Your assignment = Beginning with the line that holds "Viewport: 671px width, 339px" and ending with the last line of the entries, please output each line exactly, apart from any pictures.

[Stored data]
- - -

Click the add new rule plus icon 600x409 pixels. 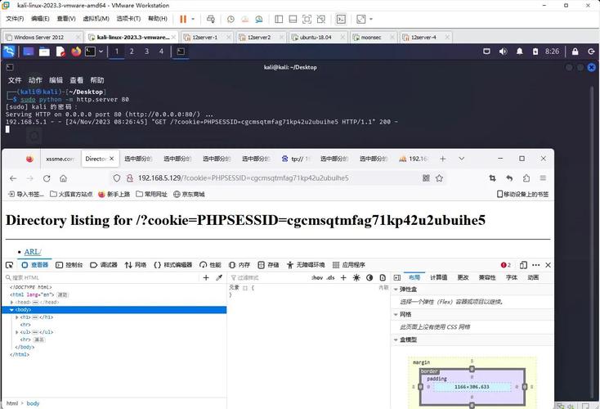pos(343,278)
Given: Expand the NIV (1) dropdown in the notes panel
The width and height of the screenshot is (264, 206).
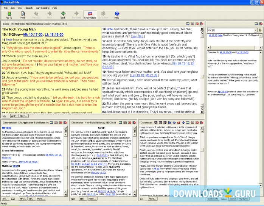Looking at the screenshot, I should point(255,30).
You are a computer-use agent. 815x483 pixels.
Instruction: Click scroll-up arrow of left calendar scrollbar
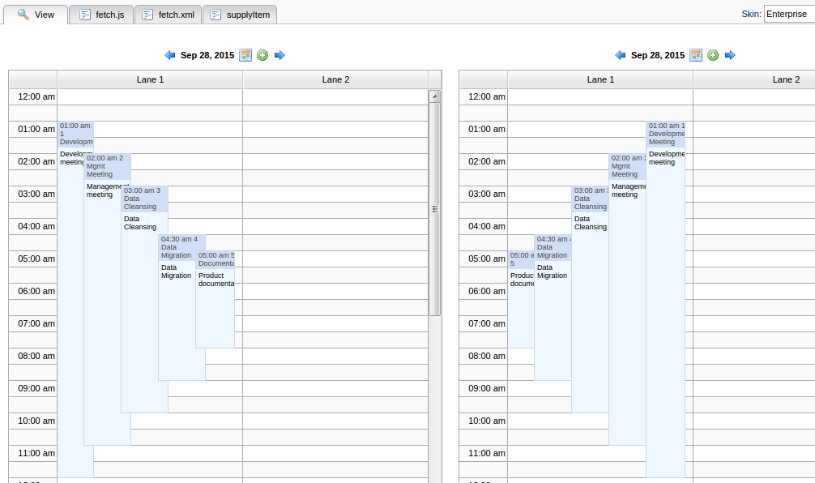tap(435, 96)
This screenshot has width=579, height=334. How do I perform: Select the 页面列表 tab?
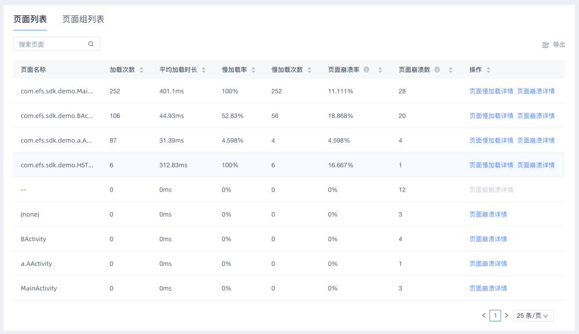(x=30, y=19)
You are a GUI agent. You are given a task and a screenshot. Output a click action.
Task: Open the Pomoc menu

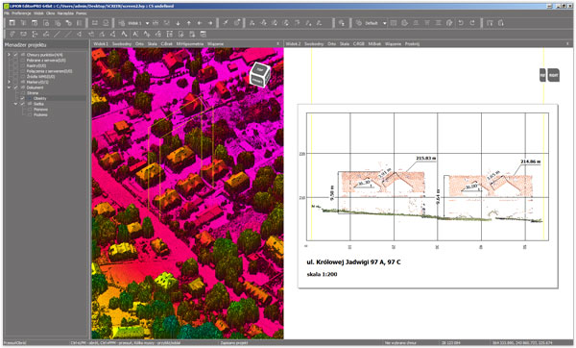(x=82, y=13)
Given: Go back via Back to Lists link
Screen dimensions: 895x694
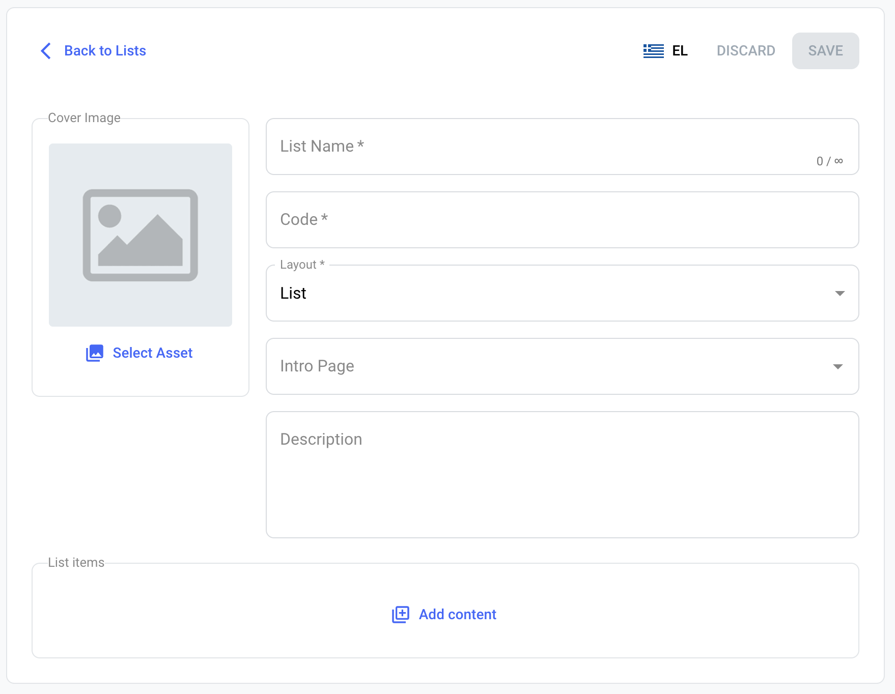Looking at the screenshot, I should click(105, 51).
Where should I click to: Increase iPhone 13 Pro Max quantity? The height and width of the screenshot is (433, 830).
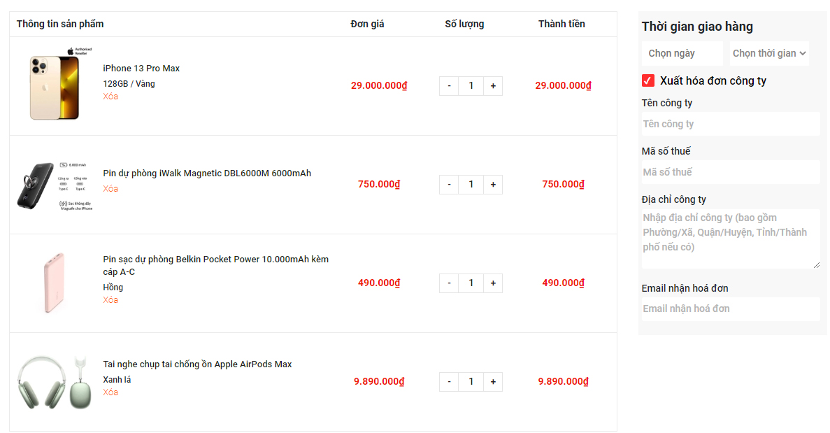click(493, 86)
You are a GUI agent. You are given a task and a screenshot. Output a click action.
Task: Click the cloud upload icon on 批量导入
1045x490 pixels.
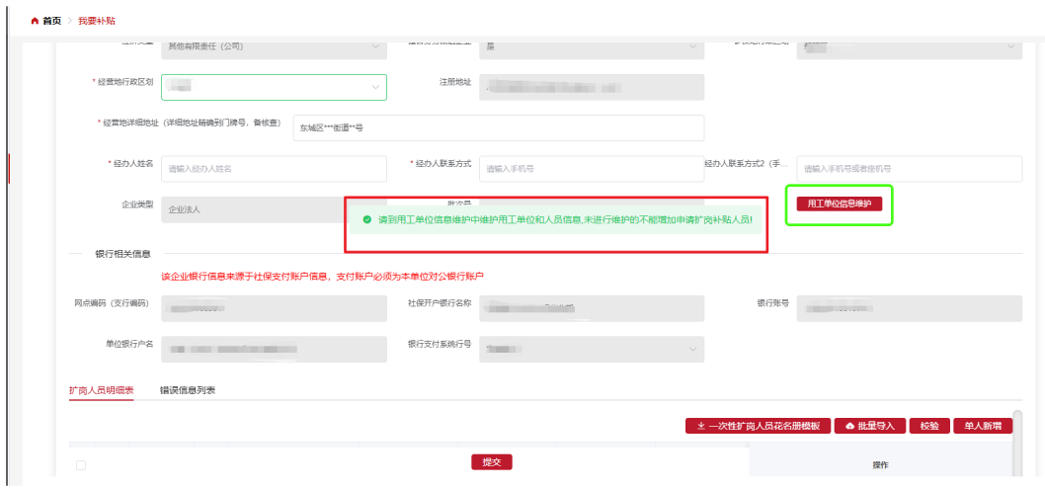point(849,426)
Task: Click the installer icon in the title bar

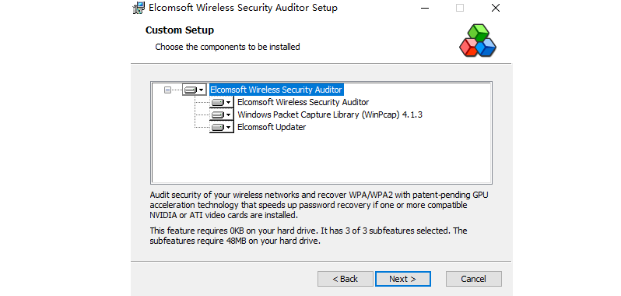Action: (x=139, y=8)
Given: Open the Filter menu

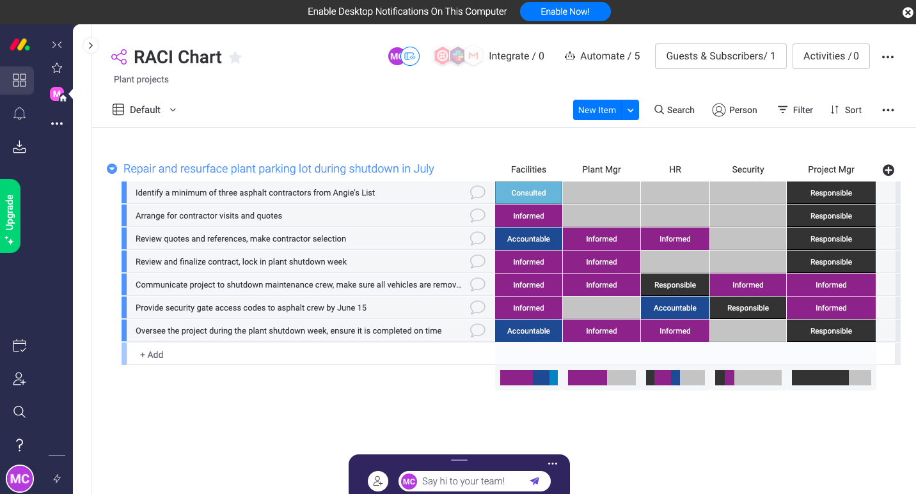Looking at the screenshot, I should (x=795, y=110).
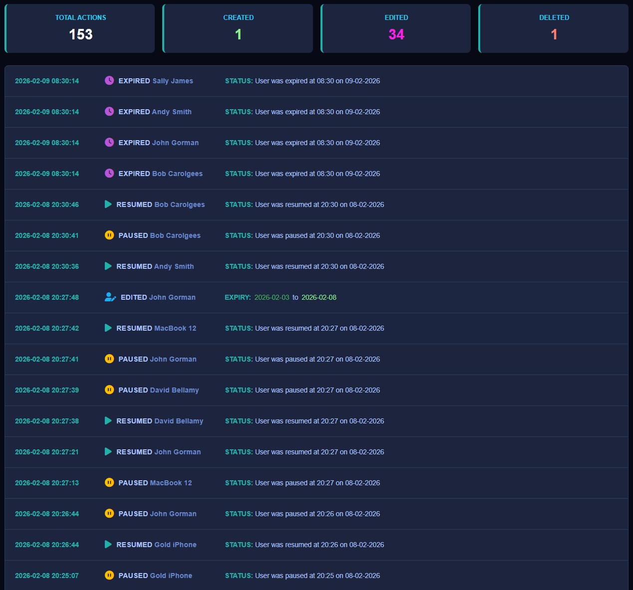The height and width of the screenshot is (590, 633).
Task: Filter by the Edited 34 stat card
Action: 396,28
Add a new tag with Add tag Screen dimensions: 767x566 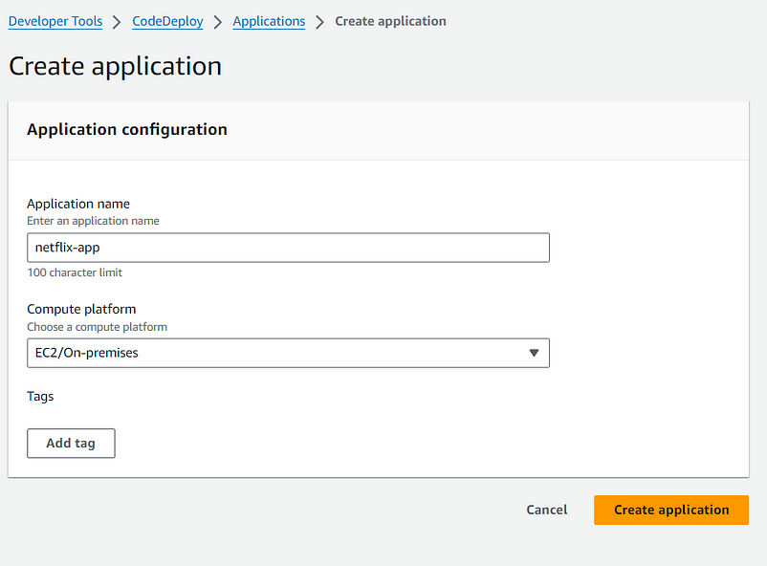(71, 444)
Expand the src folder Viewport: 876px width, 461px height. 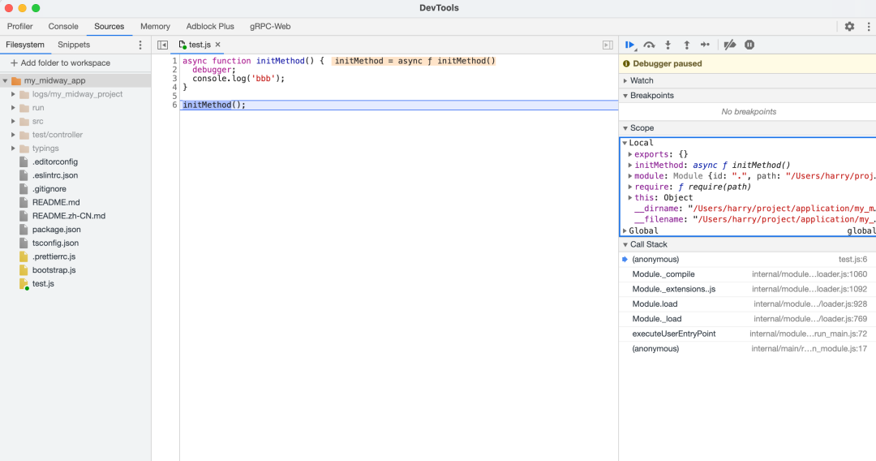[x=37, y=121]
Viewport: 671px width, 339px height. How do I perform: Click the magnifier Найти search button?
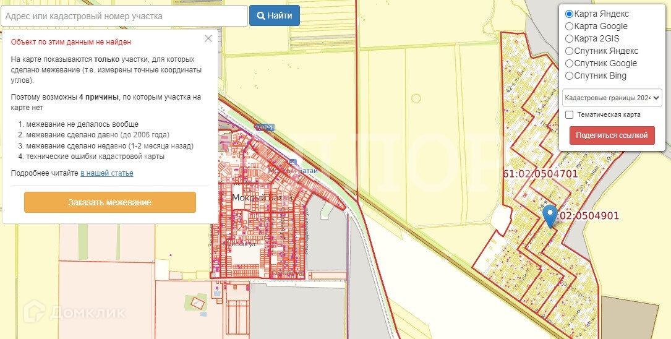[275, 16]
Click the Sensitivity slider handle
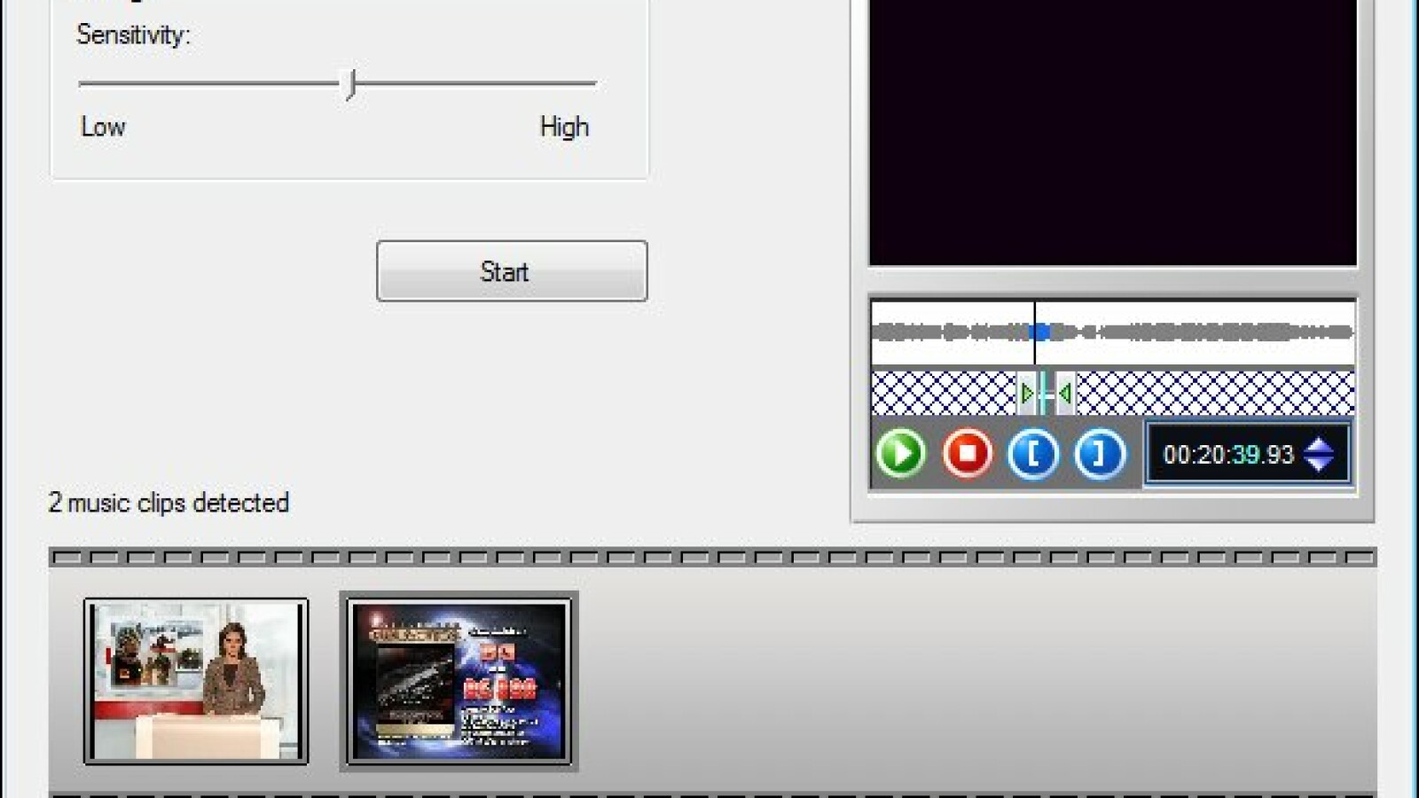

- - -

Response =
Viewport: 671px width, 339px height. How do I perform: Click the magnifier Найти search button?
[275, 16]
Click the Sensitivity slider handle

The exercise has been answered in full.